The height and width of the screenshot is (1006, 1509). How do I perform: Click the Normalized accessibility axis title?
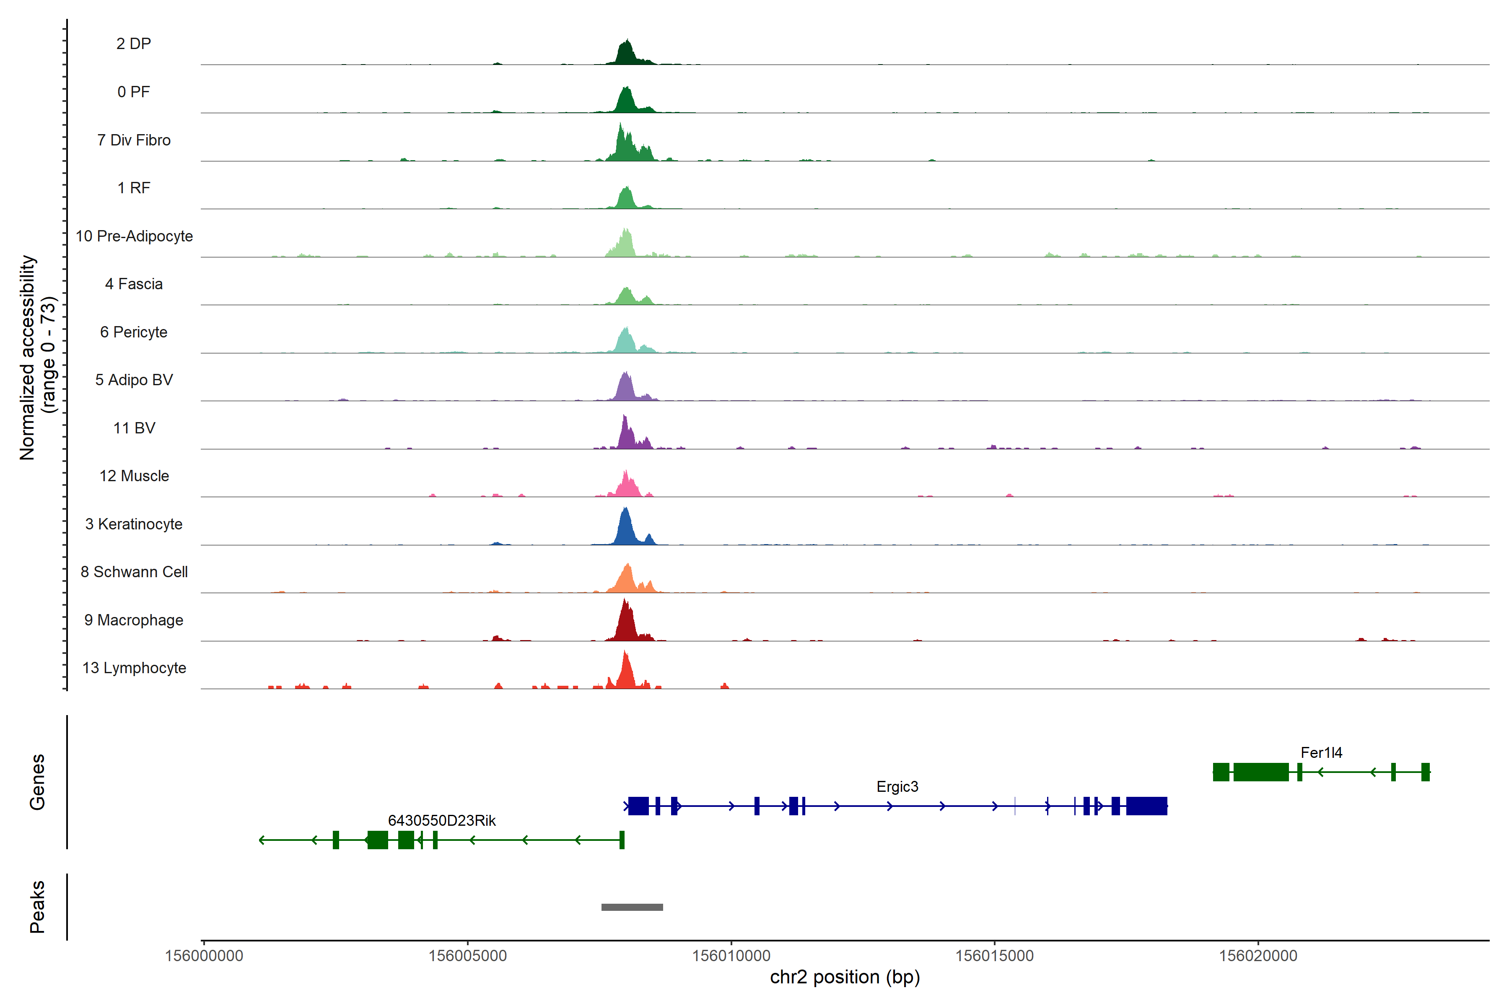coord(28,357)
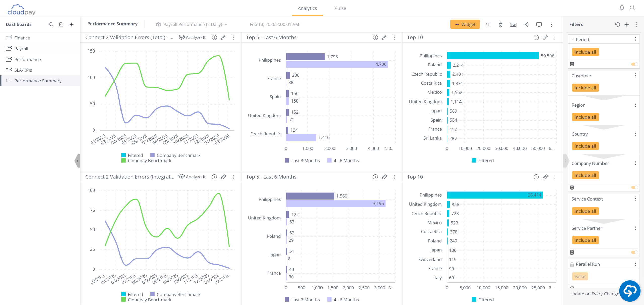Viewport: 644px width, 305px height.
Task: Open the SLA/KPIs dashboard folder
Action: point(23,70)
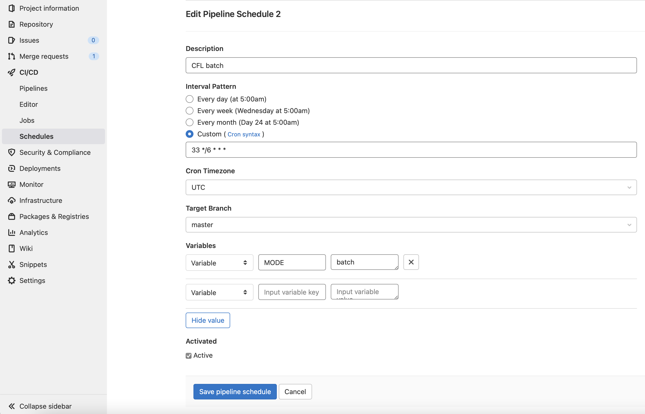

● Work request
Print every line of the listing exactly, please, and leave the images out.

● Task solution
The height and width of the screenshot is (1006, 1509). How do I perform: Click the Normalized accessibility axis title?
coord(28,357)
Viewport: 644px width, 305px height.
Task: Open the SLA/KPIs dashboard folder
Action: point(23,70)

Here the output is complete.